Laura Mulvey, sera la première à décrypter ce phénomène de « male gaze » dans son ouvrage Plaisir visuel et cinéma narratif, qui révèle que les images, les dialogues, les intrigues d’Hollywood ne sont presque que de source masculine et où le rôle de la femme est cantonné à celui de l’objet érotisé à quelques rares exceptions. L’homme regarde et agit et la femme est passive et se fait examiner, en rapide résumé.
Exemple cité dans le podcast : le James Bond où l’on voit Halle Berry sortir de l’eau avec un corps parfait (parfait, dans l’imaginaire masculin) est filmé par les jumelles de James (elle est observée et elle ne le sait pas), pour aller ensuite à sa rencontre où elle monte des marches, dévoilant ainsi son corps de haut en bas et petit à petit grâce à cette action.

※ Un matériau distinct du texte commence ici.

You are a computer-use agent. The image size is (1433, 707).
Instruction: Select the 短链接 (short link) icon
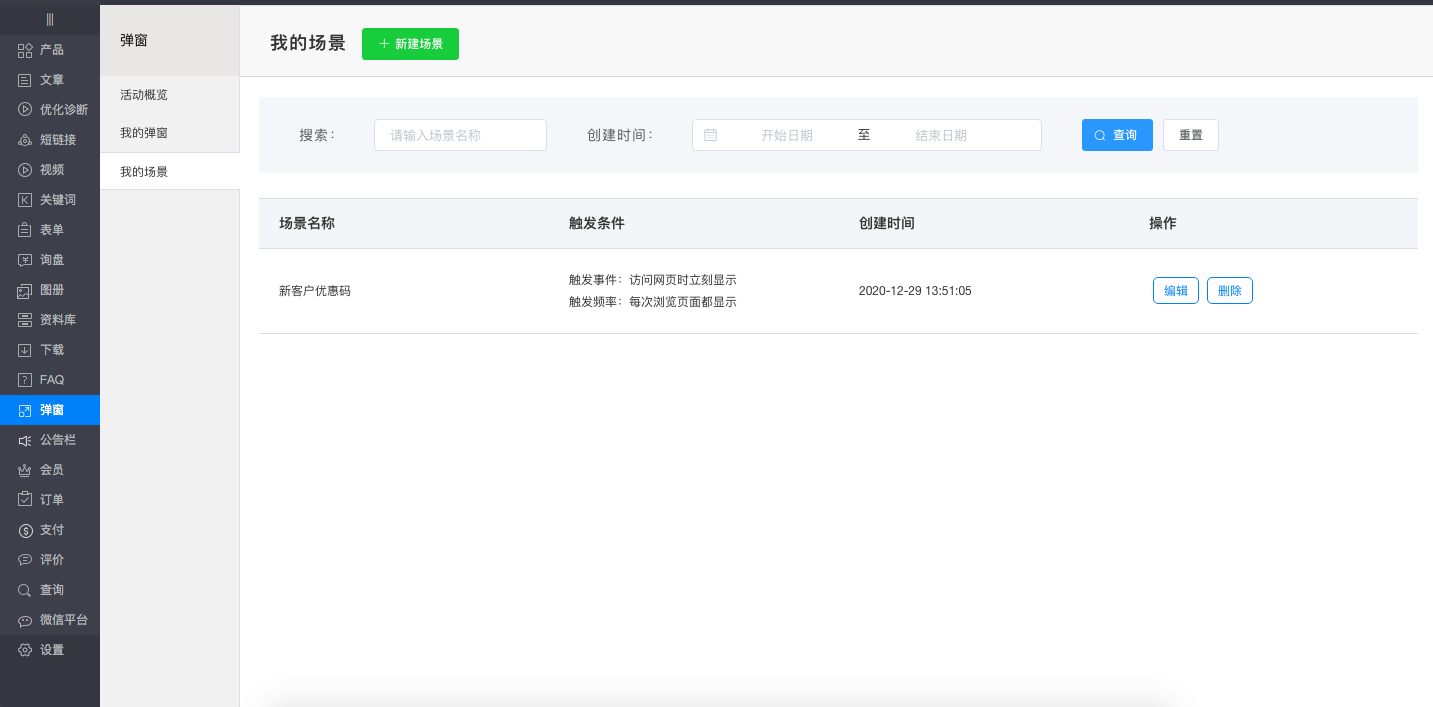[x=25, y=140]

Fantasme masculin associé au plaisir du voyeurisme en l’espace de quelques secondes. Secondes qui ont fait d’ailleurs le tour de la planète à la sortie du film en 2002. Qui prend alors du plaisir dans cette scène? Qui se sent frustrée dans son canapé? …
Comment une femme aurait-elle filmé alors la scène ? Du point de vue d’Halle Berry par exemple, sortant de l’eau, voyant James au loin ou coupant tout simplement cette mise en scène de maillot de bain mouillé et montée de marches sexy? Ce ne sont que des détails, mais des détails qui comptent, qui s’ancrent dans l’imaginaire collectif et qui entraînent toute une manière de pensée masculine et anti-féministe.

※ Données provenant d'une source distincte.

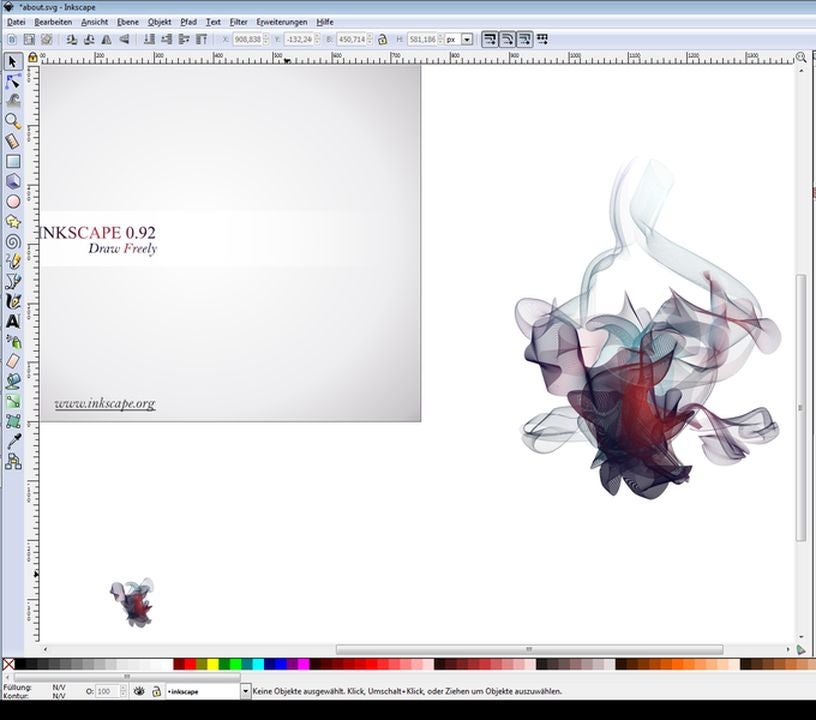Choose the 3D box tool
The height and width of the screenshot is (720, 816).
13,181
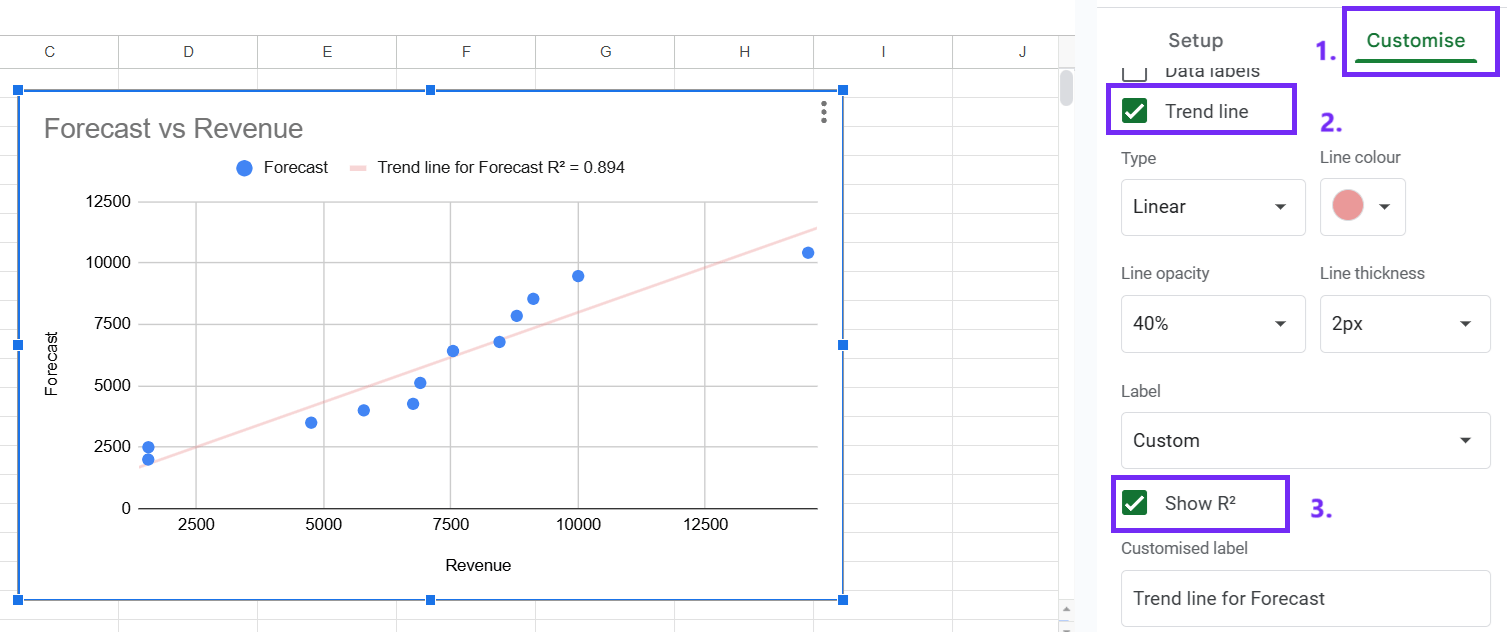Click the Line thickness dropdown arrow
Image resolution: width=1507 pixels, height=632 pixels.
click(x=1464, y=323)
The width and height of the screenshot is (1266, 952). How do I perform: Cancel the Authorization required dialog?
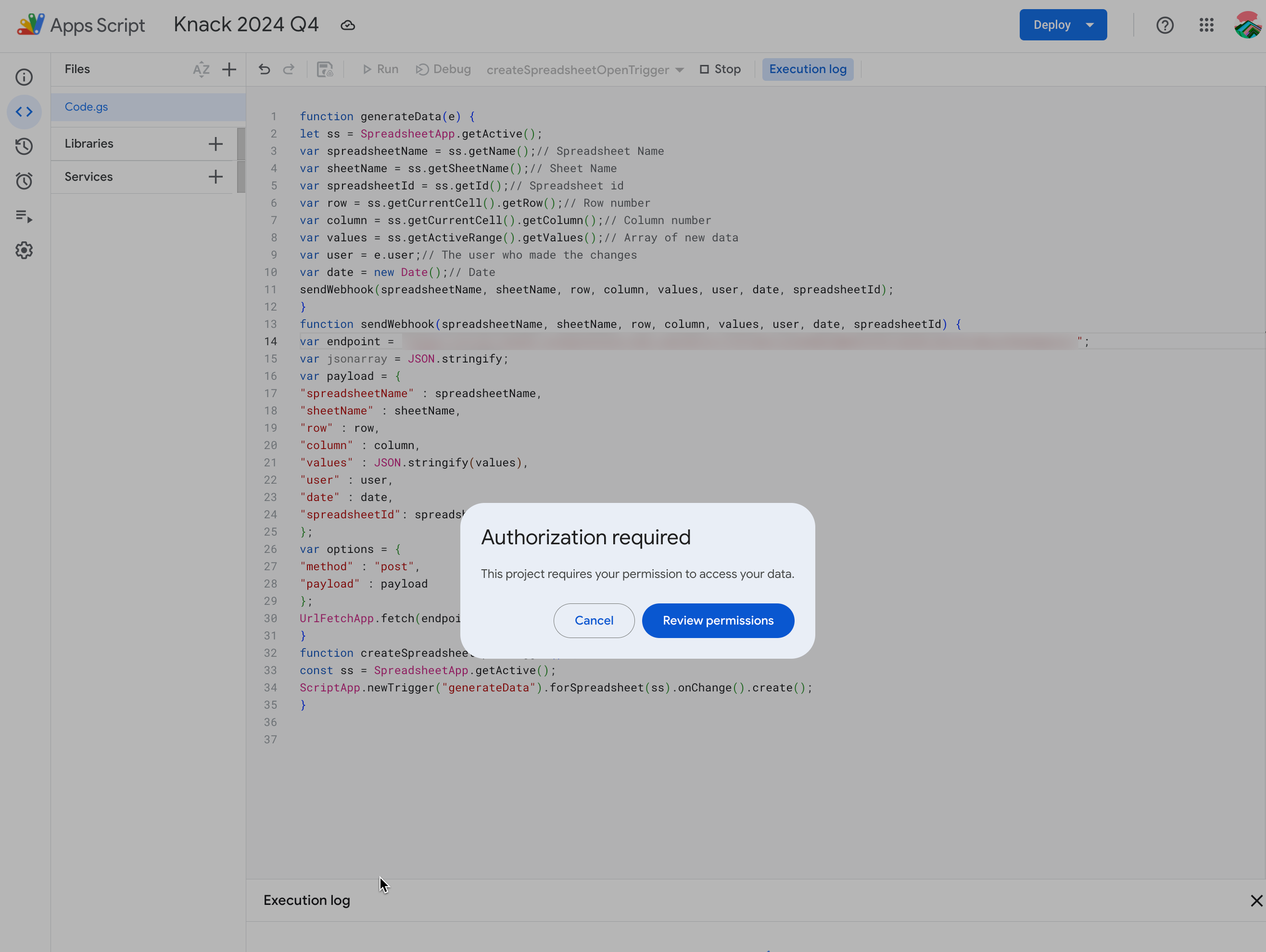(594, 621)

L’exemple peut paraître cliché mais il illustre parfaitement le male gaze. Durant l’interview, les journalistes nous invitent à faire attention à certains détails, personnages et situations qui sont plus subtils et moins perceptibles et qui pour le coup font réfléchir…
Female gaze, qu’est-ce que c’est ?
Et bien ce n’est pas le contraire du male gaze, bien que cela aurait pu. Et forcément c’est mieux!… C’est une approche complètement différente de la manière de filmer et de raconter des histoires. Il n’y a pas d’approche idéalisée du corps qu’il soit féminin ou masculin, les personnages se rapprochent plus de la réalité qu’autre chose, avec leurs failles, leurs réflexions, ou encore les plans ne sont pas concentrés sur des parties du corps déjà sur-imagées (comme dans les scènes de sexe où la caméra s’attarde toujours sur le corps féminin et quasiment jamais sur le corps masculin) .…
Comment y arrive-t-on ? Avec plus de femmes derrière les caméras et les scénarios, avec plus d’attribution de gros budgets aux femmes, avec une mise en valeur plus importante des réalisatrices, productrices, scénaristes féminines et surtout avec de la créativité!…Faire du neuf! Les femmes comme les hommes peuvent y arriver car il n’est pas question ici d’objetiser l’homme mais de mettre en valeur l’être humain dans sa nature profonde.
Durant l’interview, Victoire Tuaillon et Iris Brey parlent de Titanic, film à grand succès et qui utilise justement le female gaze. En effet, qui possède l’argent ? Qui a le pouvoir ? Qui désire se faire dessiner nu ? De quel point de vue est raconté l’histoire ? De Rose, interprétée par Kate Winslet. Comment aurait été alors l’histoire de ce film si elle avait été racontée par Jack ? Aurait-il eu le même succès dans les salles ? On ne le saura jamais, mais il est intéressant d’y penser.
Si vous avez donc 1h15 devant vous, écoutez ces podcasts (je vous ai mis les liens un peu plus haut). Personnellement je ne regarderai vraiment plus les films et séries de la même façon. Cela devrait d’ailleurs être un thème enseigné à l’école, non ? Sous quelle matière, je ne sais pas, mais cela aiderait sûrement à changer notre compréhension de l’image et ses effets sur notre esprit et la manière de nous comporter.